Alcohol awareness performances at high schools

Solomon Theatre Group and Andrea Nightingale holding alcohol props
Image caption,

The performance also includes a workshop to engage students in

At a glance

  • Solomon Theatre Company, an educational theatre group, has come to Guernsey to bring awareness about alcohol use

  • The group will perform to about 500 Year 9 students across the island

  • The visit, funded by the Health Improvement Commission, will hopefully prevent students from drinking alcohol, organisers say

  • Published

A UK-based theatre group has come to Guernsey to perform a piece about alcohol awareness to Year 9 students across the island.

Last Orders, performed by the Solomon Theatre Company, was to deliver key messages about the dangers of alcohol use to support what students learned in PSHE [Personal, social, health and economic education] lessons, organisers said.

The company said it brought to life serious issues which could affect young people, and those involved said they believed that drama could convey a strong message.

The Health Improvement Commission has funded the visit.

'Engaging and appealing'

Andrea Nightingale, substance use lead at the commission, said: "It's a different way of getting really important messages and positive choices to students around the age of Year 9.

"It's really important to get those messages across in an appealing and engaging way.

"We hope that it's a prevention message.
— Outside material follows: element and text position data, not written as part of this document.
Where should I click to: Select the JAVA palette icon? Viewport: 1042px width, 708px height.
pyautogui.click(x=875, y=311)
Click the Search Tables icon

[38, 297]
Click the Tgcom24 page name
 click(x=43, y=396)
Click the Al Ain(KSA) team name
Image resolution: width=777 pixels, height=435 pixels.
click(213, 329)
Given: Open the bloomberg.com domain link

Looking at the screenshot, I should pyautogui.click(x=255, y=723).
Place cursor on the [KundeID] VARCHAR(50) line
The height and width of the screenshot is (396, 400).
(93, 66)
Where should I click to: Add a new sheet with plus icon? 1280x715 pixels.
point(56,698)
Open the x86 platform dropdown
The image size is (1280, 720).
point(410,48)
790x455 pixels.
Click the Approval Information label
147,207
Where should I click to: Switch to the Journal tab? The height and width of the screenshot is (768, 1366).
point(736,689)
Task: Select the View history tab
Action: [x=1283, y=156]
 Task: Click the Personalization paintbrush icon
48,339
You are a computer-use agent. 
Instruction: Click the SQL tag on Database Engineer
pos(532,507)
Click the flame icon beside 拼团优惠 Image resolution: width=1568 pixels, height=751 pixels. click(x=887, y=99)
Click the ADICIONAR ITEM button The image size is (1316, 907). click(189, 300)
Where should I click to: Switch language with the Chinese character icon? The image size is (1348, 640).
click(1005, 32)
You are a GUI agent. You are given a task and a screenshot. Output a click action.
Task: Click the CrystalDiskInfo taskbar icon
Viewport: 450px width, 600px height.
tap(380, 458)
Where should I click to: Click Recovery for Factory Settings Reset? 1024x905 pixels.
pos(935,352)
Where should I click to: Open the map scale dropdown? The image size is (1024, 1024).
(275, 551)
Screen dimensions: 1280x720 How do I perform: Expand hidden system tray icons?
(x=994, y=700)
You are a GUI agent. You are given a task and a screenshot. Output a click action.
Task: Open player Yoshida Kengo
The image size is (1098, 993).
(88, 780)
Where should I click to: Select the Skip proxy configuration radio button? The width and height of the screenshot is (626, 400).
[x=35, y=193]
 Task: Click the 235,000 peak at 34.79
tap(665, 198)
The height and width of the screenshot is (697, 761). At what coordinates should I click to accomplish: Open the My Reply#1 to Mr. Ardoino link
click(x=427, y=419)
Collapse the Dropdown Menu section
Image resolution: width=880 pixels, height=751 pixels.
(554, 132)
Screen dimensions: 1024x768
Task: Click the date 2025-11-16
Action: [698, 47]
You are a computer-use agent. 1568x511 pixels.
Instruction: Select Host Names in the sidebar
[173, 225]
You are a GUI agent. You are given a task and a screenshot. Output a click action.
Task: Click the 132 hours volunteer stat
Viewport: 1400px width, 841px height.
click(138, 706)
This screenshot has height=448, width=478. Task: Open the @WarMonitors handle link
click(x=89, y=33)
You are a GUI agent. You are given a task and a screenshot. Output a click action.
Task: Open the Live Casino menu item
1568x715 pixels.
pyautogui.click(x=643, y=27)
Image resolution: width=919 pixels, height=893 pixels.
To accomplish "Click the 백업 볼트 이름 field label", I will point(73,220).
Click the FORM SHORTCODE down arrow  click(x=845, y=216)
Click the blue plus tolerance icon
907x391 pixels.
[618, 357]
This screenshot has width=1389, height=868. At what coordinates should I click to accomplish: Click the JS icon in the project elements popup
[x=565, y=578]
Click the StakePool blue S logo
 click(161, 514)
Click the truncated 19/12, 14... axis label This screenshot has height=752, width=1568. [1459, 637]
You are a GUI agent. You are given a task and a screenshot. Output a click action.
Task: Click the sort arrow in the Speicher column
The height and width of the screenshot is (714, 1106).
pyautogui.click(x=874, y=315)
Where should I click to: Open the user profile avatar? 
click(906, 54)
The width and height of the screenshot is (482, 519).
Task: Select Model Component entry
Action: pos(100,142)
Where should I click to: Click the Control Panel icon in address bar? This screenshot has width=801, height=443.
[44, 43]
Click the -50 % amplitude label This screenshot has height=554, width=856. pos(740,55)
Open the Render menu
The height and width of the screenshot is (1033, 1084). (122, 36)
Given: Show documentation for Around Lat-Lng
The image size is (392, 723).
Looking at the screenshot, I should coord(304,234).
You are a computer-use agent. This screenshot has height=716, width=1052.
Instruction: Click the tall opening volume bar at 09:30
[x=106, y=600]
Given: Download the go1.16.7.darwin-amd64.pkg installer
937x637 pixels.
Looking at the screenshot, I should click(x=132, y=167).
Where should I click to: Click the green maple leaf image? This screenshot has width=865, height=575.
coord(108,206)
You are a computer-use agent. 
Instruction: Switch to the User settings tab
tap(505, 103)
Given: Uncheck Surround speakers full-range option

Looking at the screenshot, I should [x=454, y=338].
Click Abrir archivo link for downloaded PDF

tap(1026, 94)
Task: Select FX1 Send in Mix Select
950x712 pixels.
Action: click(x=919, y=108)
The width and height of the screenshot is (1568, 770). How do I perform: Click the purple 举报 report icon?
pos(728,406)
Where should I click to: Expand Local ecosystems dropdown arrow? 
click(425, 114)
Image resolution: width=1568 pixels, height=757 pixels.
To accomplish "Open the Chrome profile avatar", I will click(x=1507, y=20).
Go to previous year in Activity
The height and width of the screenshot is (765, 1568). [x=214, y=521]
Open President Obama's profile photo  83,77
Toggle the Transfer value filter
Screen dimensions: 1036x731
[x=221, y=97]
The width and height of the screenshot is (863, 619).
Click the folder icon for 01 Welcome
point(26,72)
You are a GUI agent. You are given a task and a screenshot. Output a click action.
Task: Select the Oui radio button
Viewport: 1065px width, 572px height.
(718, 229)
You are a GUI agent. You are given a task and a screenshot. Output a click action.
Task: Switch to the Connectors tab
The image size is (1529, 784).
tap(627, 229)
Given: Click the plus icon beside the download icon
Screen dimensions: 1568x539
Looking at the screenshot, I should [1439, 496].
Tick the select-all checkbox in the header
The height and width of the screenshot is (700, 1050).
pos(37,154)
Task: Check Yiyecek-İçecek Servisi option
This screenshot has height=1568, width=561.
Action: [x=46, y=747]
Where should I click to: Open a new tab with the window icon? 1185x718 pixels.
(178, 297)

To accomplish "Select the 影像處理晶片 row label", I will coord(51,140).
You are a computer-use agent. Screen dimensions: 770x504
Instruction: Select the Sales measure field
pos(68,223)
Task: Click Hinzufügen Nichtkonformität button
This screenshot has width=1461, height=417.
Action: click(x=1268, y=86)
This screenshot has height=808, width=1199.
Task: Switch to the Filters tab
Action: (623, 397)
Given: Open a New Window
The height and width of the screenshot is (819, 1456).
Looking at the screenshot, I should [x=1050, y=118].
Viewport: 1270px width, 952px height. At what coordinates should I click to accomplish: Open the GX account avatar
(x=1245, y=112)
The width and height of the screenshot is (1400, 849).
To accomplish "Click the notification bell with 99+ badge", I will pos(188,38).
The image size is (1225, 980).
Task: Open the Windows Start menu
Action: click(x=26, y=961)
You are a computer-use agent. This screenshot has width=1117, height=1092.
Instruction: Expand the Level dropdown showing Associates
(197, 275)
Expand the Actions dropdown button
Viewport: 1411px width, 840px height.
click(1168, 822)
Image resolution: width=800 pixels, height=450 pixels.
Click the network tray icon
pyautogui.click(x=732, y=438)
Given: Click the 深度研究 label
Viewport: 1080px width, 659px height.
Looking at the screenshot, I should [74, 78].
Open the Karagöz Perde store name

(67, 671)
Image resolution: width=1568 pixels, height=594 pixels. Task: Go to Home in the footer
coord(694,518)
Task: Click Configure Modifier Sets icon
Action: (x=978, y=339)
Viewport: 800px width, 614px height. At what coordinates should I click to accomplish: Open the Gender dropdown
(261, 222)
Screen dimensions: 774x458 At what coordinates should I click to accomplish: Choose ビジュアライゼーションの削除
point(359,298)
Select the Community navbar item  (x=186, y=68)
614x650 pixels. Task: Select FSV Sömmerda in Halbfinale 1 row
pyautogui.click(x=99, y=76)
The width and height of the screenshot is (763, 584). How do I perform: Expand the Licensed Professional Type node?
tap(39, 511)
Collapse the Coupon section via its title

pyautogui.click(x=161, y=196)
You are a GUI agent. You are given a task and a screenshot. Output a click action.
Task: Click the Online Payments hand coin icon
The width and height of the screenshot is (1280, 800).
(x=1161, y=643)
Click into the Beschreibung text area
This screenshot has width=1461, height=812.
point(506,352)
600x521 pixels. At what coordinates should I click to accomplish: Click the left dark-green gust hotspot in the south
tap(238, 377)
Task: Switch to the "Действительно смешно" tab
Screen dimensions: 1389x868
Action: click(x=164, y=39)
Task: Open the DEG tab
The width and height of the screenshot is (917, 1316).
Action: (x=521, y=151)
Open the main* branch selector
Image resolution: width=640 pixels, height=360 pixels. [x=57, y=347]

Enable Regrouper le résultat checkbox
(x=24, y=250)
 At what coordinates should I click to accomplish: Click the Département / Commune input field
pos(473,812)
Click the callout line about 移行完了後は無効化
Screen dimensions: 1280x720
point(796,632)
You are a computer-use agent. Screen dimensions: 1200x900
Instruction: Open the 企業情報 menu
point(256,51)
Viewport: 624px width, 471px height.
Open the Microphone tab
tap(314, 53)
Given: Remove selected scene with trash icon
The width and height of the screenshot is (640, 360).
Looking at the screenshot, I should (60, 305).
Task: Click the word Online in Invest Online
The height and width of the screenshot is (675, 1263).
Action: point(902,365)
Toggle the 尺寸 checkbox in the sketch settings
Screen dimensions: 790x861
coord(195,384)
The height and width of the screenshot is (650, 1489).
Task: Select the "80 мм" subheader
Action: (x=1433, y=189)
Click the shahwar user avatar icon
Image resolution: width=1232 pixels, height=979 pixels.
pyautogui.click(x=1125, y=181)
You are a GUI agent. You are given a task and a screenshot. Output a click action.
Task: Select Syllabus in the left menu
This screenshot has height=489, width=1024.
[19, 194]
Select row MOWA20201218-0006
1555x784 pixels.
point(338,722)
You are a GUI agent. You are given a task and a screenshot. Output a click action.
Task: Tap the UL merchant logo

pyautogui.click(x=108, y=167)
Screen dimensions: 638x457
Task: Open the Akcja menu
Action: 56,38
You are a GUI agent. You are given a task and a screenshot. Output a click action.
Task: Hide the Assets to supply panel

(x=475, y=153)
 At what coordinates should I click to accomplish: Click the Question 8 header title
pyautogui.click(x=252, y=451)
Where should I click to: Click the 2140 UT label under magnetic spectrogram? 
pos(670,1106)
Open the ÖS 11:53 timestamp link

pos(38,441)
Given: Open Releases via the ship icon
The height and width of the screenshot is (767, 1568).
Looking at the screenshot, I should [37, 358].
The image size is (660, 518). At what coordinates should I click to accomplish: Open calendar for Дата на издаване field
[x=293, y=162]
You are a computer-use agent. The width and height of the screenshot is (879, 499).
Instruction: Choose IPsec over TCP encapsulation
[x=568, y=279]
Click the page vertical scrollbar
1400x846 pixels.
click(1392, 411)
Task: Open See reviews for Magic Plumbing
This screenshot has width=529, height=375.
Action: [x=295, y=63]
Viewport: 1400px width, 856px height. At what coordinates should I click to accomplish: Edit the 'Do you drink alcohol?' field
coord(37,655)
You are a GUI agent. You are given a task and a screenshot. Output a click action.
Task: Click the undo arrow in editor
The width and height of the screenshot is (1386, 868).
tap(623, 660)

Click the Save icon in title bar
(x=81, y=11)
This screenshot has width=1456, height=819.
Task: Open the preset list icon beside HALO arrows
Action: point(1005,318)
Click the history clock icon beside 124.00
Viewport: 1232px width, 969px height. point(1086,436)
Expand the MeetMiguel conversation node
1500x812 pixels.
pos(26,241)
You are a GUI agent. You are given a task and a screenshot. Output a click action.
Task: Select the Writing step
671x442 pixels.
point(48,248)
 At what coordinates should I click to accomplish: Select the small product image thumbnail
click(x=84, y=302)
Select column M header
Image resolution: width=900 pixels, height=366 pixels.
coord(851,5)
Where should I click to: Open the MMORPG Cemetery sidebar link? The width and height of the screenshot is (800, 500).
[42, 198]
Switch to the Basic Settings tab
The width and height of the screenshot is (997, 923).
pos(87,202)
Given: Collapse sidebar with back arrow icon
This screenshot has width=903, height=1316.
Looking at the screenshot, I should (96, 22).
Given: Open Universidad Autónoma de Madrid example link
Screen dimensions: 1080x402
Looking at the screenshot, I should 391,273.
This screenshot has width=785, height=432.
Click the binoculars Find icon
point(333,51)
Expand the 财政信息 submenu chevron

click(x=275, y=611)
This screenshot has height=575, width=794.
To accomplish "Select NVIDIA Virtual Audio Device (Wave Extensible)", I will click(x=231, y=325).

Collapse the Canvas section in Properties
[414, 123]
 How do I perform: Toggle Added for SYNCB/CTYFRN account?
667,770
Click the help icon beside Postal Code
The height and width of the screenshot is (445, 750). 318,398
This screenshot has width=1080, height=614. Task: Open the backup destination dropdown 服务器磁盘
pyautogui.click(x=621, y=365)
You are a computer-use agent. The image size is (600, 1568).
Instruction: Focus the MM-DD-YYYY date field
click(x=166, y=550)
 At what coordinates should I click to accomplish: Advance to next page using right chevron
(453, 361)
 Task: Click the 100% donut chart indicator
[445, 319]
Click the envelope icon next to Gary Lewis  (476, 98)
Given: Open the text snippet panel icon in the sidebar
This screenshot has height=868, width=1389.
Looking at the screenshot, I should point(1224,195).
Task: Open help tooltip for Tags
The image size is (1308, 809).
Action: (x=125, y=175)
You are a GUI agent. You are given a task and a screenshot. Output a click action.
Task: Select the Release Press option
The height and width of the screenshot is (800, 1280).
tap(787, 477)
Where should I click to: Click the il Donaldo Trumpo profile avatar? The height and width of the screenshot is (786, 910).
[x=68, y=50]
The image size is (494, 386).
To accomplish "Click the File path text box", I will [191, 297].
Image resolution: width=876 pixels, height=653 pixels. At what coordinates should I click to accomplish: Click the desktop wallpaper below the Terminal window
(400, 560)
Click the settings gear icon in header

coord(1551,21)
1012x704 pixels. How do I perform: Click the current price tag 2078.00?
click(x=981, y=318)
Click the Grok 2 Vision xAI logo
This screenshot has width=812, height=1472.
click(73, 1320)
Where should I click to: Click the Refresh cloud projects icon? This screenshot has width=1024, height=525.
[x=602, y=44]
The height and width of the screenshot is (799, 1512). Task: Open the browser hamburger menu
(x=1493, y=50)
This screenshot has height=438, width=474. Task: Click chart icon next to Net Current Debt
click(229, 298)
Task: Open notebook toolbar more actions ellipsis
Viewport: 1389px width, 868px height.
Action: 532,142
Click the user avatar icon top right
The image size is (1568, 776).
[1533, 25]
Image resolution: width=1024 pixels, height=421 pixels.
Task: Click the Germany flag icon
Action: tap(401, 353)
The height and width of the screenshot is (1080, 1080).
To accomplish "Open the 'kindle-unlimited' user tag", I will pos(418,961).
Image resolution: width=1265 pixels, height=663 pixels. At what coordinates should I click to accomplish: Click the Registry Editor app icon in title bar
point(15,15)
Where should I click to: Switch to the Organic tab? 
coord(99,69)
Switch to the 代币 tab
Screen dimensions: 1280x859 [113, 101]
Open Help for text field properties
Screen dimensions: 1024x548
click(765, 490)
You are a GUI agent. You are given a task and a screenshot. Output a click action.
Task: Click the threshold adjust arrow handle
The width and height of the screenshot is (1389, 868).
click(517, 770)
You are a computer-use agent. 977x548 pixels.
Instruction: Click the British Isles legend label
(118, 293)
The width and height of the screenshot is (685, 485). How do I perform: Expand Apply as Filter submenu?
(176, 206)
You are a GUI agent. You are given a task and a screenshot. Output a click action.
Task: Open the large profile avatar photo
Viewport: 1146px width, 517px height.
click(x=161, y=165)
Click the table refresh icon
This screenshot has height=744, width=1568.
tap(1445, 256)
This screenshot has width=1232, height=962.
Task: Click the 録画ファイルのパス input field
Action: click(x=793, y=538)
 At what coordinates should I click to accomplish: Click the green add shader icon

So we're hoping that a majority of these young people haven't started using alcohol and all the associated harms with it.

"We really hope that it intervenes early and that we prevent them, until they are at an age where they can understand, and they can make informed choices and the right choices."

Solomon team leader Sammy Tootell said: "It just gets the messages out really well to the kids; it's a better environment for them to learn from because they almost experience it first hand.

"So it's just more memorable and it gives them that chance to feel like they've experienced things that they won't hopefully experience in the future."